▶ [Data items]:
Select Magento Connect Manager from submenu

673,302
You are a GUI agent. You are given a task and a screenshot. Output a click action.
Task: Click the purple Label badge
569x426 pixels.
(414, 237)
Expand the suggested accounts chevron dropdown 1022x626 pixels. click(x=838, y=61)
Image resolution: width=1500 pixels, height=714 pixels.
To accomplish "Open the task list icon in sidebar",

▶ [ACTIVITY]: Once you have read the entries, write them out again without altering a single character.

▶ [SOLUTION TO THIS PROBLEM]:
Select Magento Connect Manager from submenu

673,302
You are a GUI agent. You are given a task and a screenshot. Output a click action.
Task: Click the purple Label badge
569x426 pixels.
(414, 237)
Expand the suggested accounts chevron dropdown 1022x626 pixels. click(x=838, y=61)
Image resolution: width=1500 pixels, height=714 pixels.
To accomplish "Open the task list icon in sidebar",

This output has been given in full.